Instruction =>
Can you rewrite the data below with "screenshot" swapped for "capture" everywhere it occurs, changing nothing else and omitting the pictures from your answer?

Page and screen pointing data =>
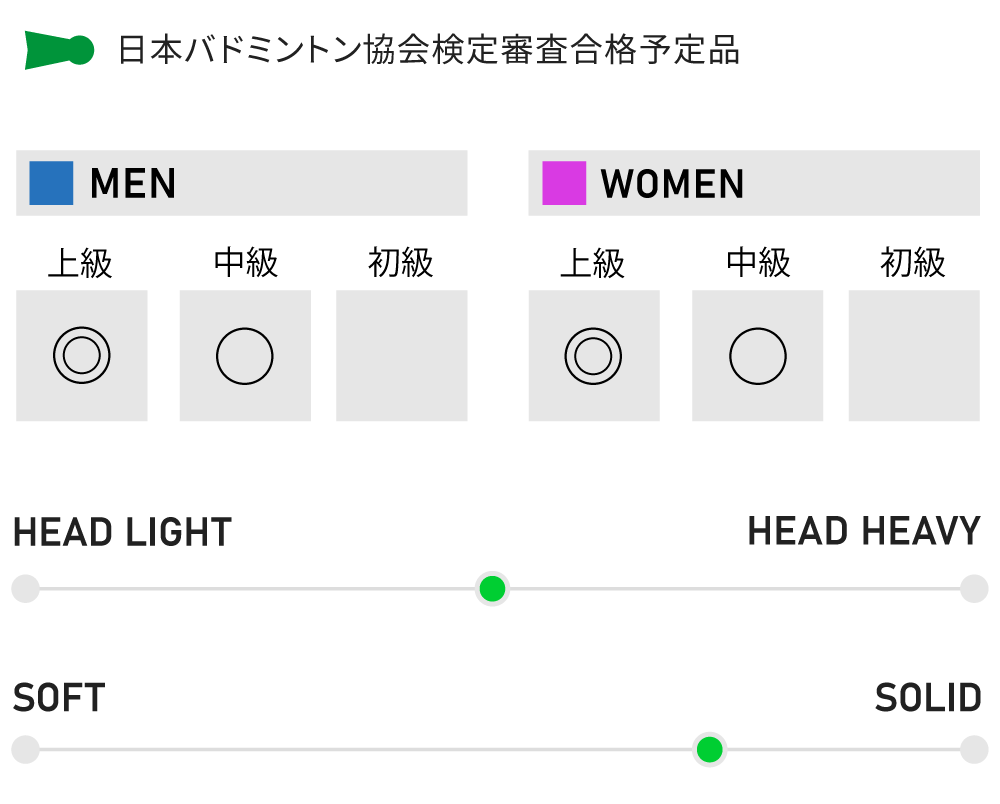
Task: Click the empty MEN 初級 box
Action: click(401, 355)
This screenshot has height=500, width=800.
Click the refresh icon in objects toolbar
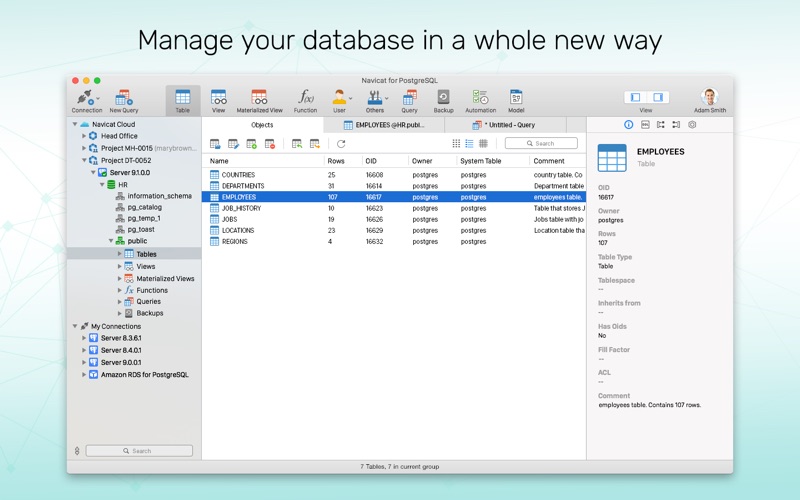coord(341,144)
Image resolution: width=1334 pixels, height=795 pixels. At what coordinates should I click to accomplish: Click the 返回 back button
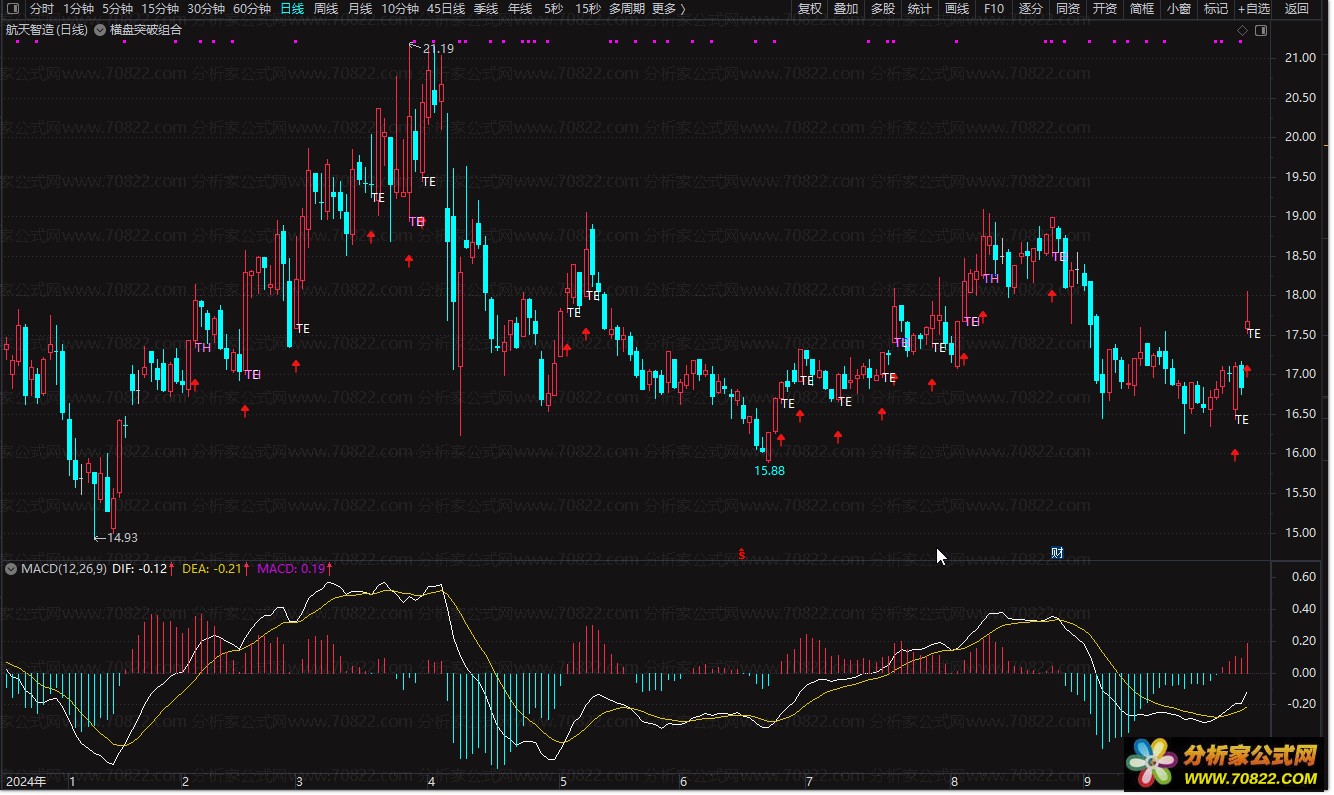(x=1296, y=9)
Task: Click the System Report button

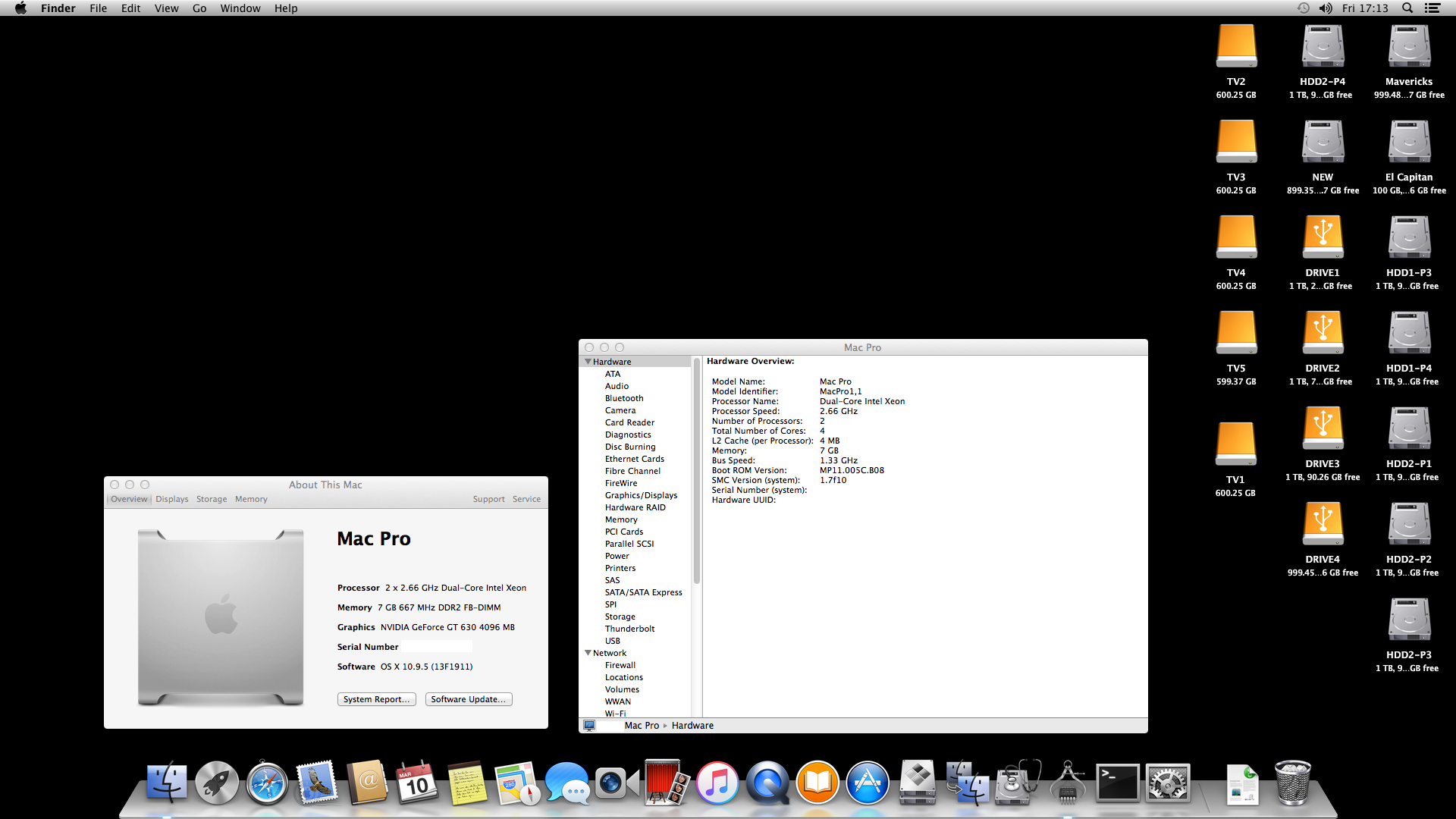Action: point(376,699)
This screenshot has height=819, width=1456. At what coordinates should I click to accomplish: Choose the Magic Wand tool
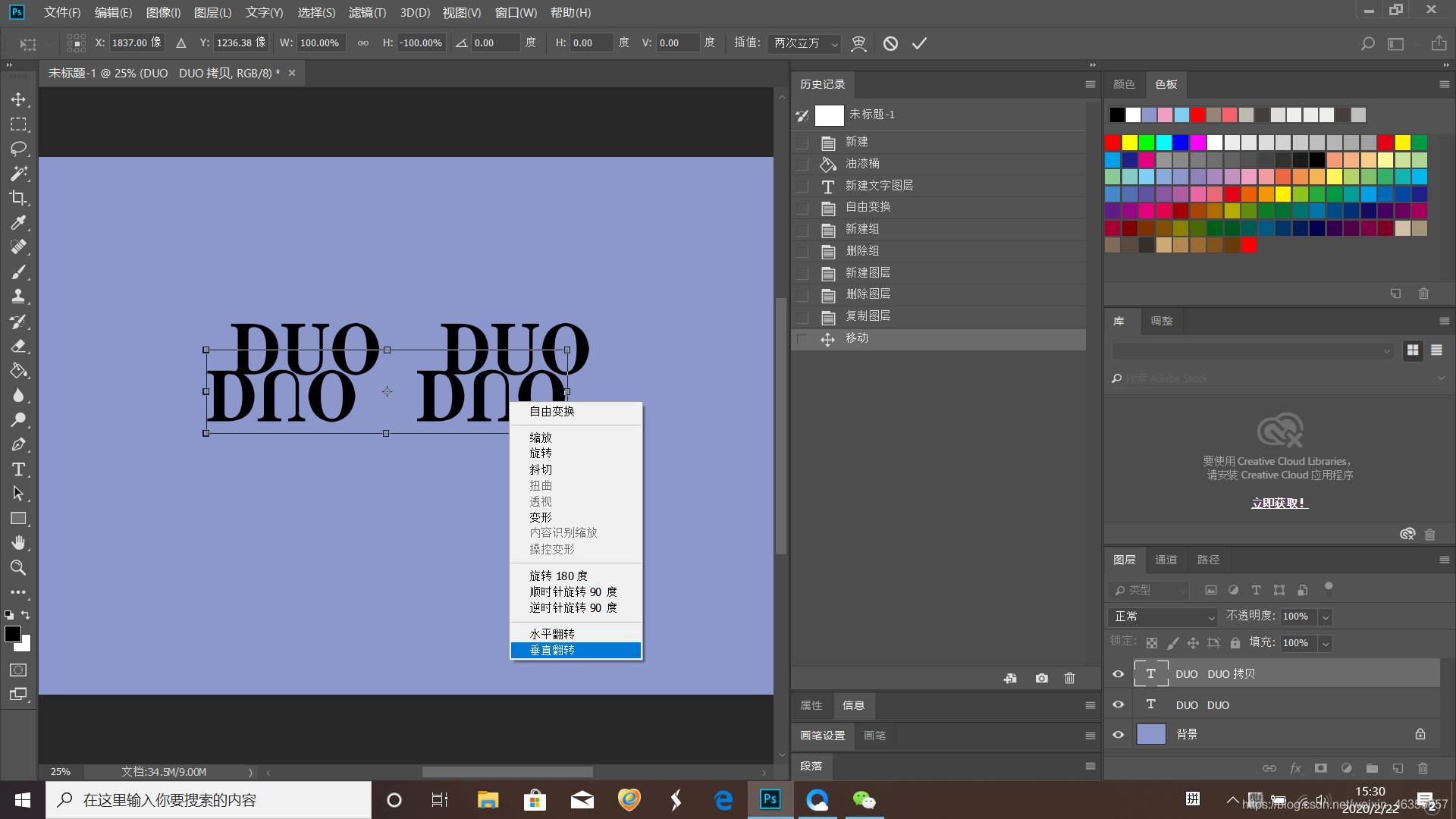(18, 173)
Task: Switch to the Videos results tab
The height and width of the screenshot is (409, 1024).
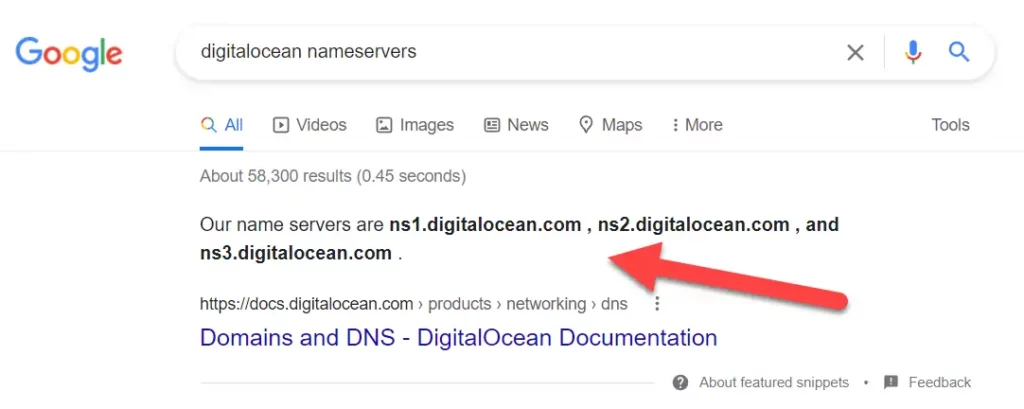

Right answer =>
Task: Click the empty MEN 初級 box
Action: click(401, 355)
This capture has height=500, width=800.
Click the refresh icon in objects toolbar
coord(341,144)
Image resolution: width=1334 pixels, height=795 pixels. At what coordinates should I click to accomplish: Click the 返回 back button
(x=1296, y=9)
Task: Click the System Report button

Action: point(376,699)
This capture has height=819, width=1456. At what coordinates should I click to accomplish: Choose the Magic Wand tool
(18, 173)
Task: Switch to the Videos results tab
The height and width of the capture is (409, 1024).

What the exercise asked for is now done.